» Selected text:
== == ==
This rightfully annoys Mari and she gets up to leave. When Kristi tells her this place messes with your mind, Mari tells her this is different. Then she says something quite important: “There is something old here. Something ancient. And it’s feeding off our suffering and it doesn’t stop. Even after we die we are still trapped here. And we never get to leave.”
I think she’s just diagnosed their situation quite succinctly. The ancient thing – the Man In Yellow – is feeding off their fear and suffering. Perhaps that’s this creature’s only purpose. He eats their physical bodies, too, but it’s their suffering that salts the meat.
Randall and Julie are also overheard by Sophia, who is always listening in on these characters without being noticed. Randall tells Julie she’s acting like a moron, that this whole time-traveling thing won’t help and she could end up having a seizure that doesn’t end. They argue while Sophia smiles her evil grin. Is she smiling because they’re arguing or because she’s happy that Randall is trying to get Julie to stop story-walking? Both?
Henry and Victor get this episode’s saddest segment. After Victor revealed to his father last week that the Man In Yellow ate Miranda, Henry started to lose his mind. It was bound to happen at some point, but it’s still kind of frustrating to see him collapse like this. Victor has been here alone for close to 40 years, and Henry has been so supportive and kind and compassionate up to this point. “It’s my turn to take care of you,” he’s said, in so many words, and they even became roommates. All very lovely stuff.
== == ==
» Work to complete:
Please return the part of the recap that opens with the words containing "Henry and Victor" and closes with "very lovely stuff.", copied word for word. The records come from a separate source, not from the recap.
== == ==
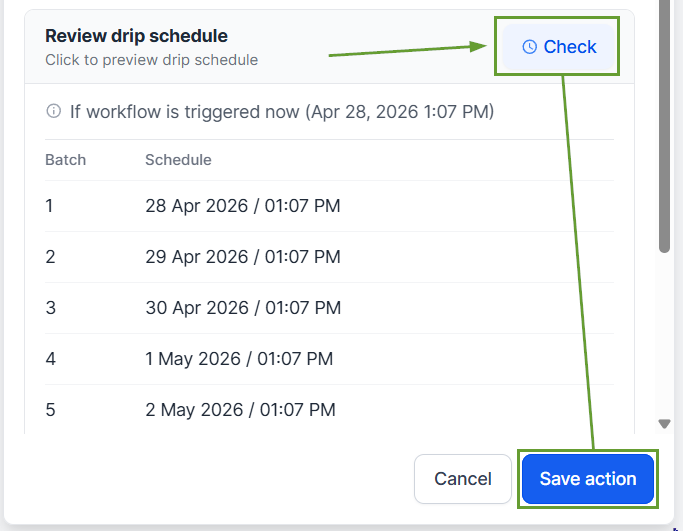
Task: Select the 2 May 2026 schedule entry
Action: 240,409
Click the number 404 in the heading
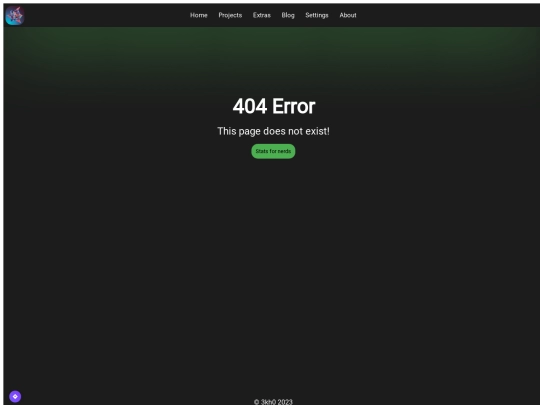The height and width of the screenshot is (405, 540). coord(250,106)
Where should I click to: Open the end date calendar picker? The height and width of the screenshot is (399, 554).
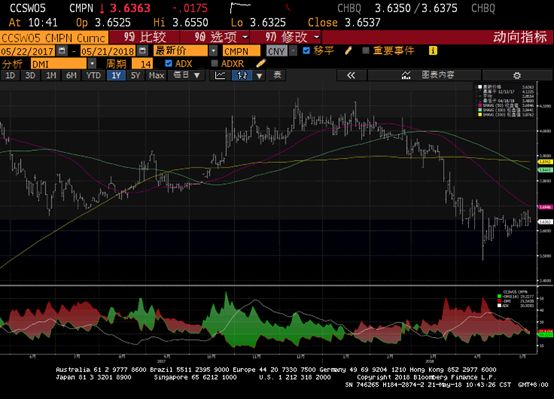(142, 51)
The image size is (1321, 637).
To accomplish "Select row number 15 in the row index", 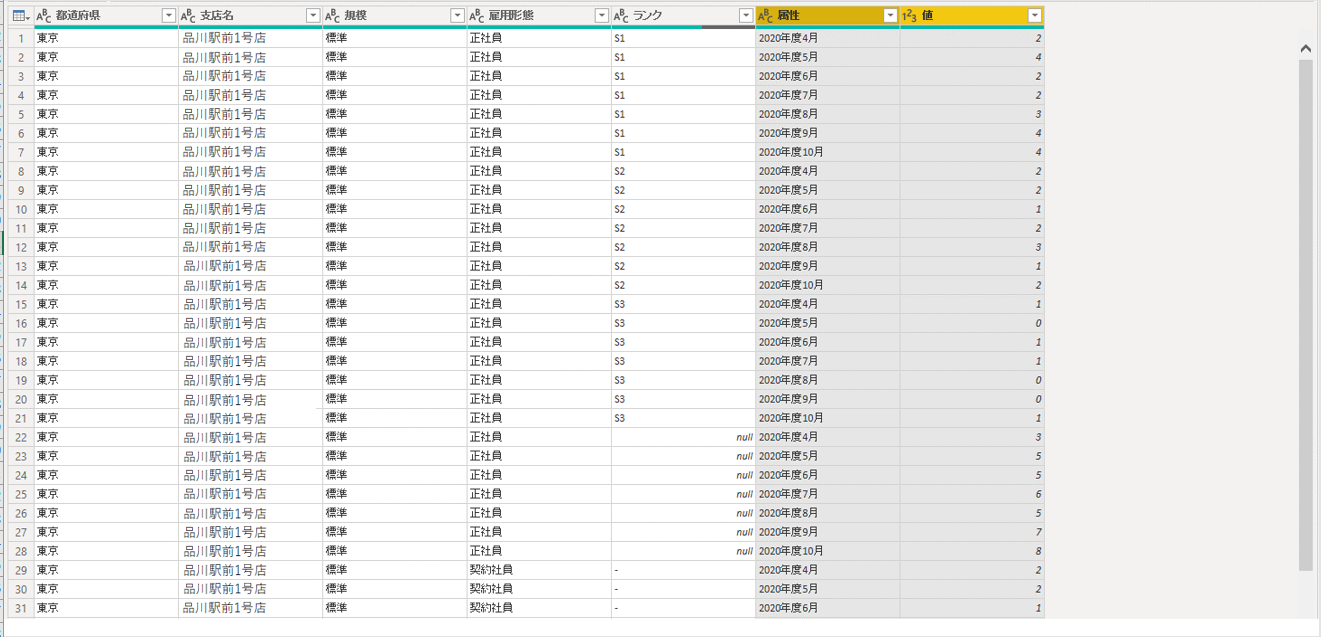I will pos(21,304).
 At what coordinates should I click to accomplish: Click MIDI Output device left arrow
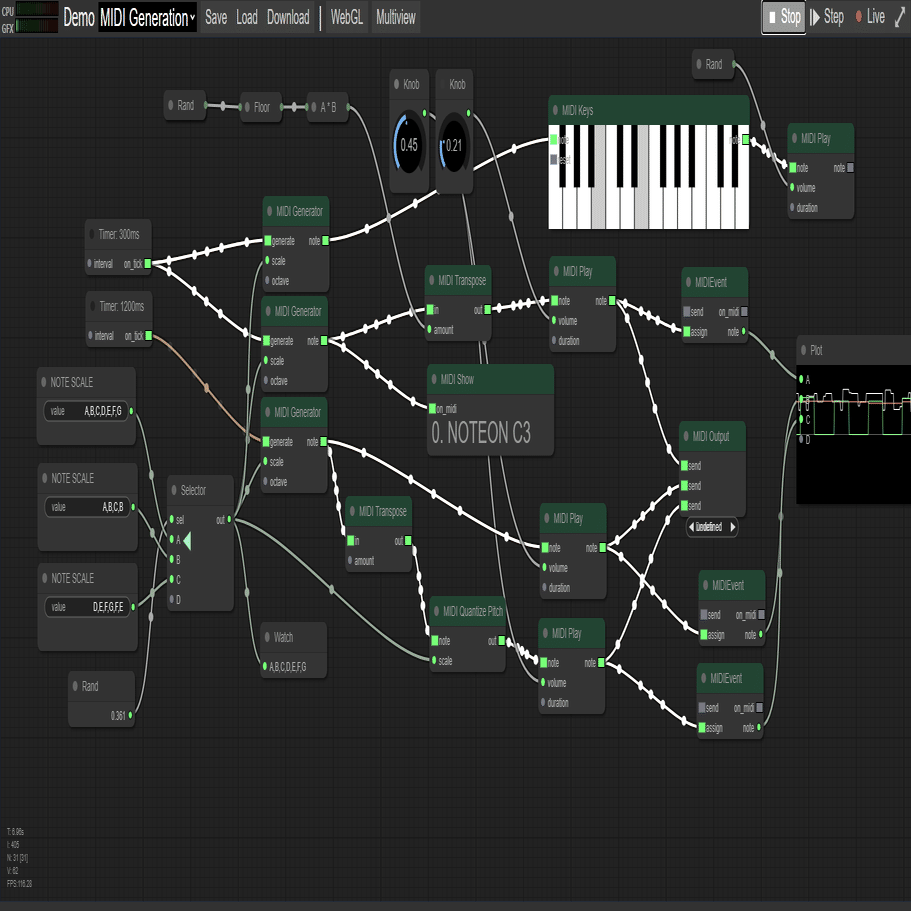pos(691,527)
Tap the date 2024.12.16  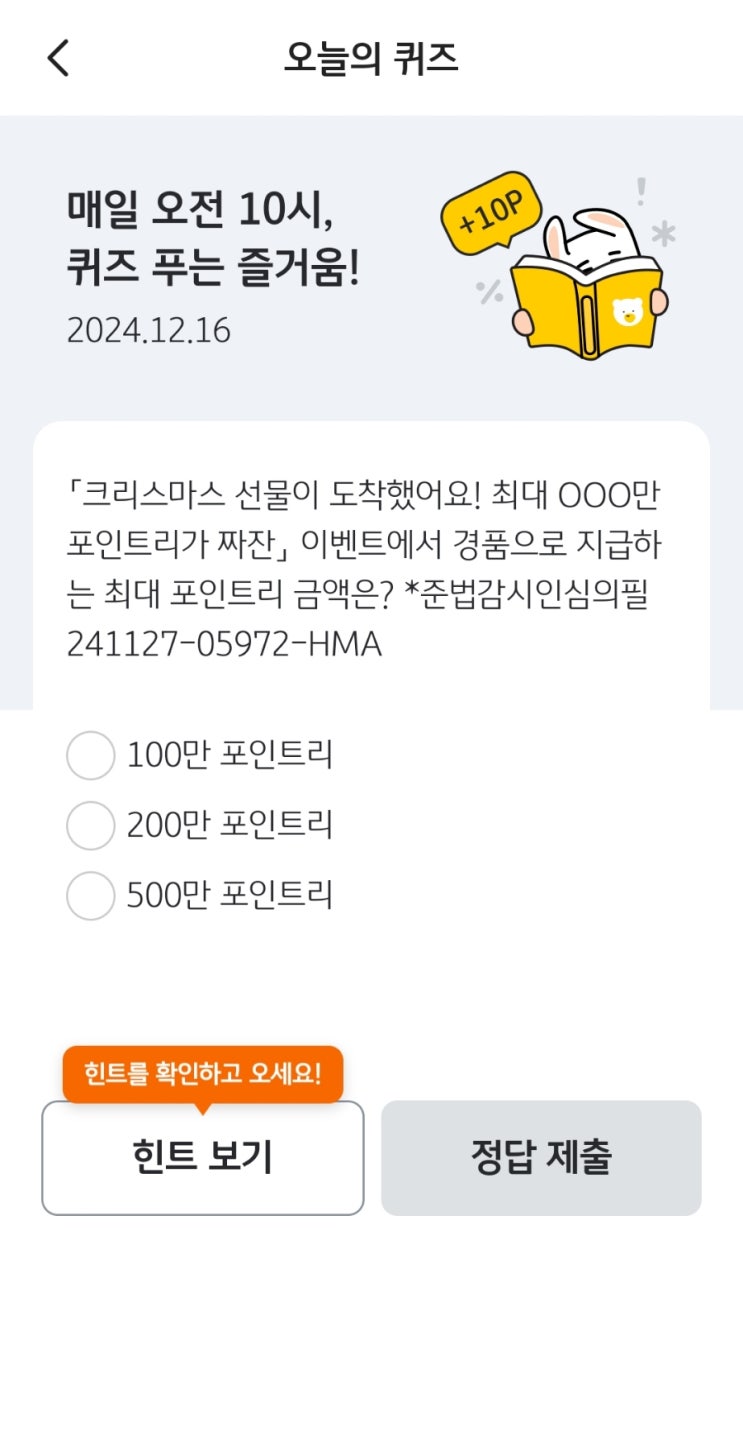point(149,330)
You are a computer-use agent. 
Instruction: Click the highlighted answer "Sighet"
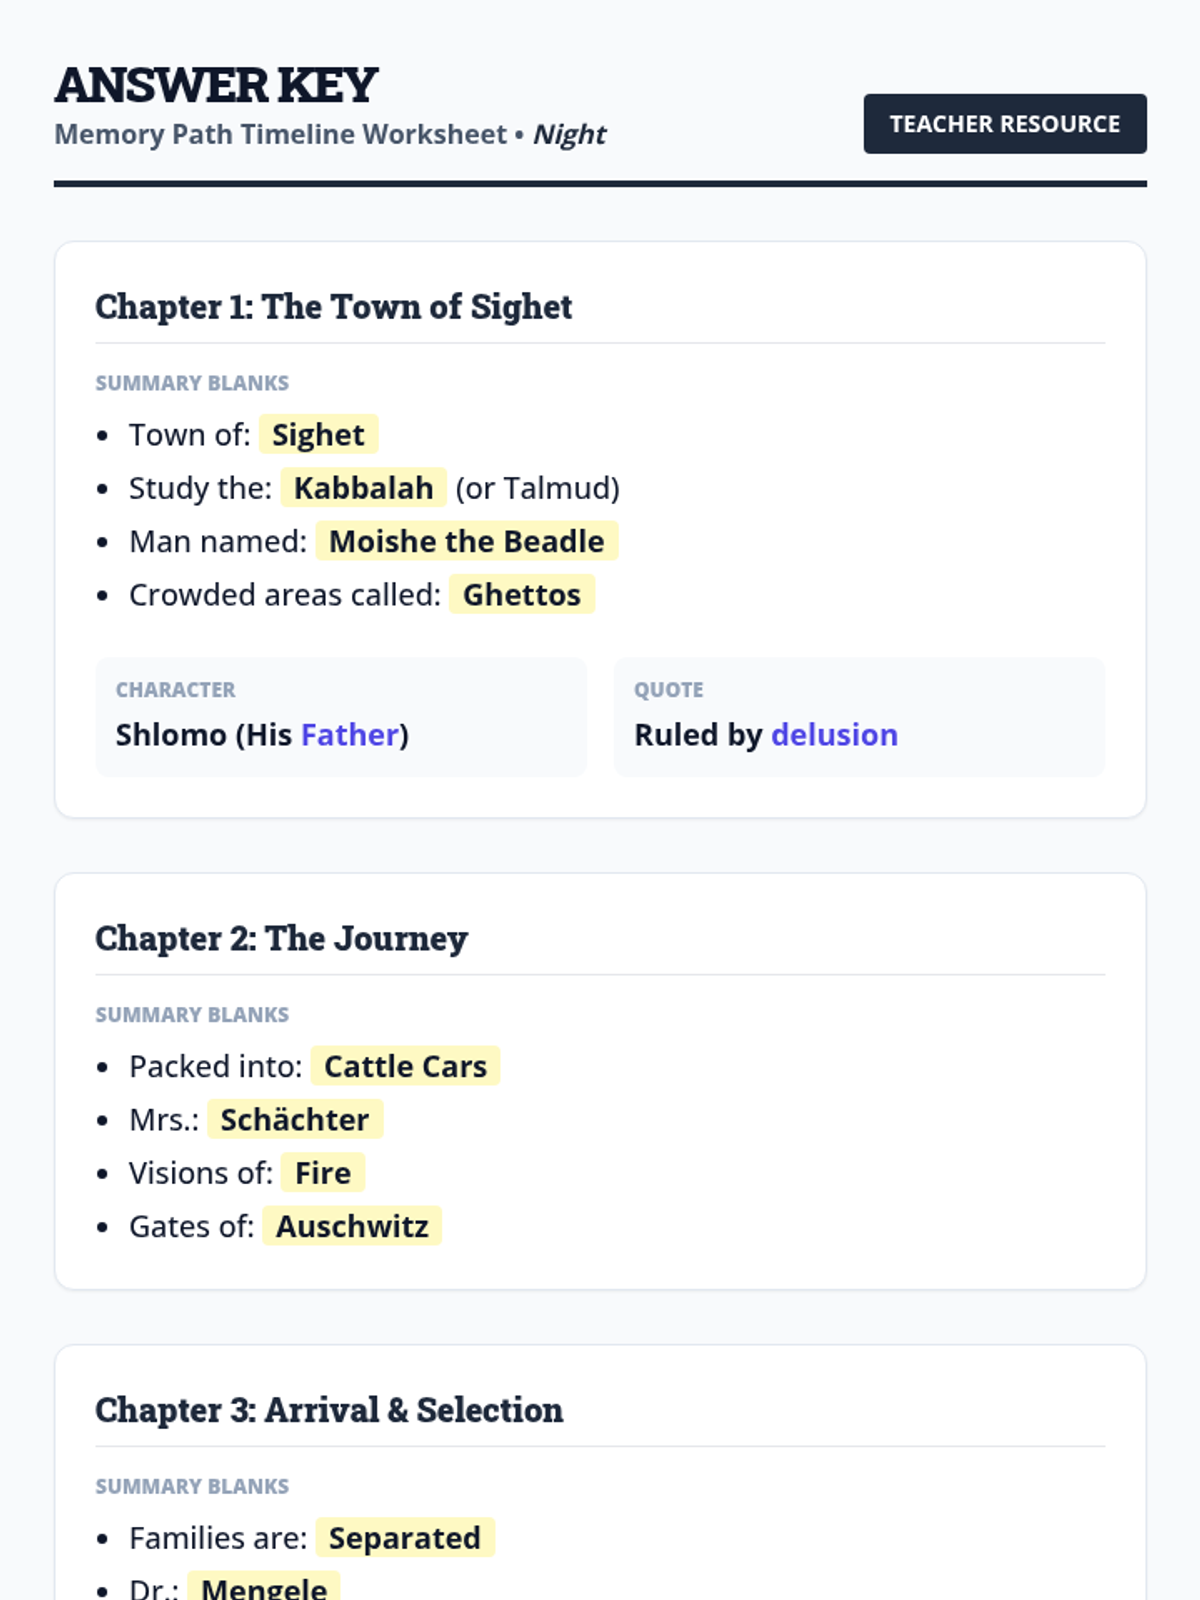(x=318, y=435)
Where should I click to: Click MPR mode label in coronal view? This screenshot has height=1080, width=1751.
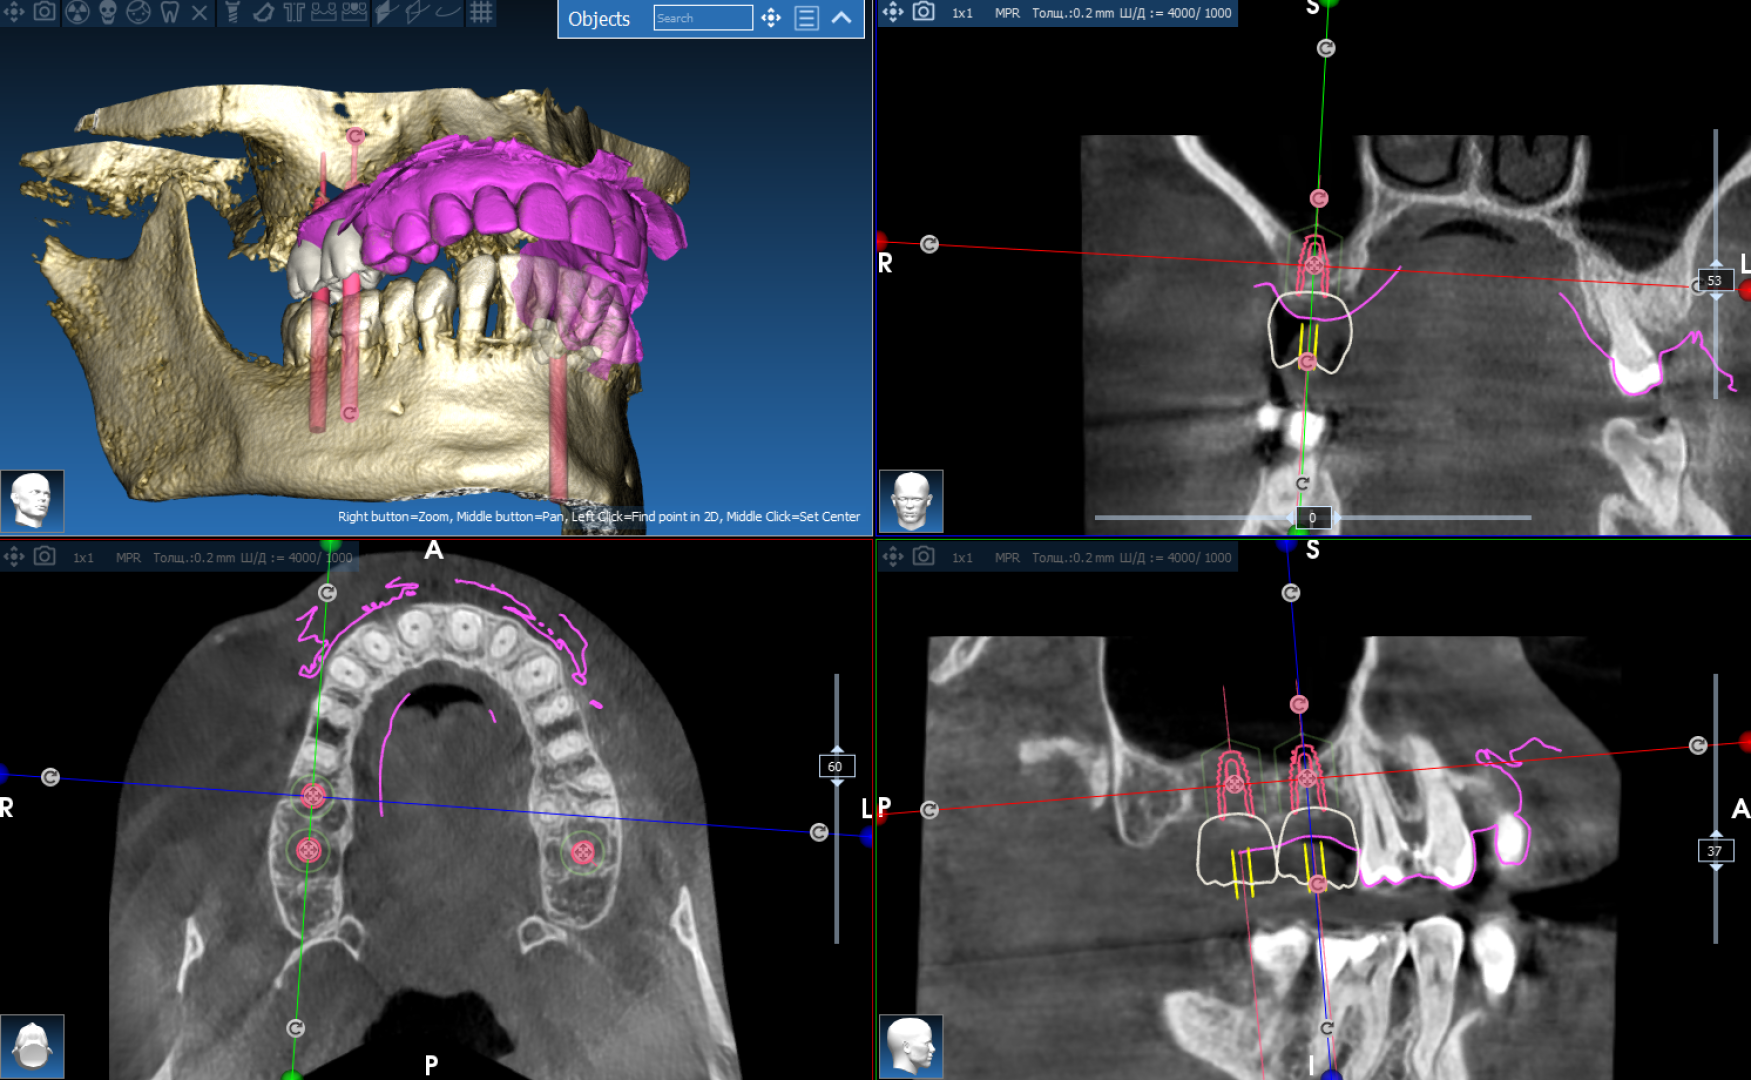[1006, 13]
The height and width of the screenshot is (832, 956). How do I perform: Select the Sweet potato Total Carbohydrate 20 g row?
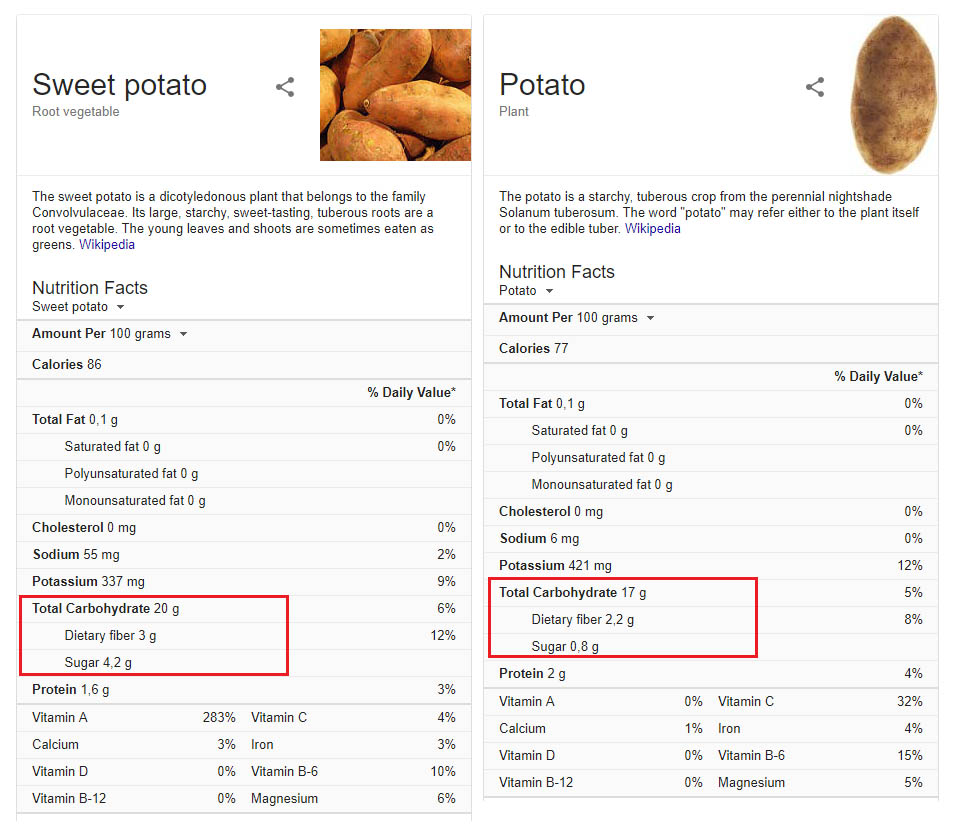click(x=244, y=608)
== == ==
» Solved problem:
Henry and Victor get this episode’s saddest segment. After Victor revealed to his father last week that the Man In Yellow ate Miranda, Henry started to lose his mind. It was bound to happen at some point, but it’s still kind of frustrating to see him collapse like this. Victor has been here alone for close to 40 years, and Henry has been so supportive and kind and compassionate up to this point. “It’s my turn to take care of you,” he’s said, in so many words, and they even became roommates. All very lovely stuff.